• _Activity_
Working down the material below, reproduce exactly every line from the one containing "Task: Click the wrench" to the last line, and only those.

• _Data supplied_
========

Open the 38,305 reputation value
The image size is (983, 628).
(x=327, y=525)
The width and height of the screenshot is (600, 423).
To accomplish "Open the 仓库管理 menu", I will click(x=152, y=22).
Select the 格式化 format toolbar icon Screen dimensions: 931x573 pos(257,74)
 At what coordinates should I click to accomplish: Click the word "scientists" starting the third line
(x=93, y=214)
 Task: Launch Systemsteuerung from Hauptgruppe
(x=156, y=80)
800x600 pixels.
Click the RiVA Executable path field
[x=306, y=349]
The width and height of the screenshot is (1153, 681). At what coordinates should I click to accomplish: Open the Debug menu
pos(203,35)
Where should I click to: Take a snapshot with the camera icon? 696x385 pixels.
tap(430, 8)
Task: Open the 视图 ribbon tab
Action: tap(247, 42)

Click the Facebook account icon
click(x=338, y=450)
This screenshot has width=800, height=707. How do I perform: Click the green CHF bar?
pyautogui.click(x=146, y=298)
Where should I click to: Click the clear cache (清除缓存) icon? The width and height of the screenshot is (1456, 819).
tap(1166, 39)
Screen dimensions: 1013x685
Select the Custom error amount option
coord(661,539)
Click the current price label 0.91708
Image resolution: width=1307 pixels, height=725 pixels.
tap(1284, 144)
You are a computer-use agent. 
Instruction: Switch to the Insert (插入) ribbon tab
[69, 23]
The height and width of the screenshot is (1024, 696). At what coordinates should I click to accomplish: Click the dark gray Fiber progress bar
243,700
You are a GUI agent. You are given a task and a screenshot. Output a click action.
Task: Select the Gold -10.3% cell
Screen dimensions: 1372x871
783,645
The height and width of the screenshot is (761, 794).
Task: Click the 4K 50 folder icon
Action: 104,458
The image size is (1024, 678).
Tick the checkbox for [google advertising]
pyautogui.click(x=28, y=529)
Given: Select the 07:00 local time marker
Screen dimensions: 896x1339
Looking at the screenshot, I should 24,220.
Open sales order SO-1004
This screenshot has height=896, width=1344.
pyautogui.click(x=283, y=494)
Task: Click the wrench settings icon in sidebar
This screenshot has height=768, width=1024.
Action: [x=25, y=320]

========

• _Exercise output_
Task: Click the wrench settings icon in sidebar
This screenshot has height=768, width=1024.
Action: [x=25, y=320]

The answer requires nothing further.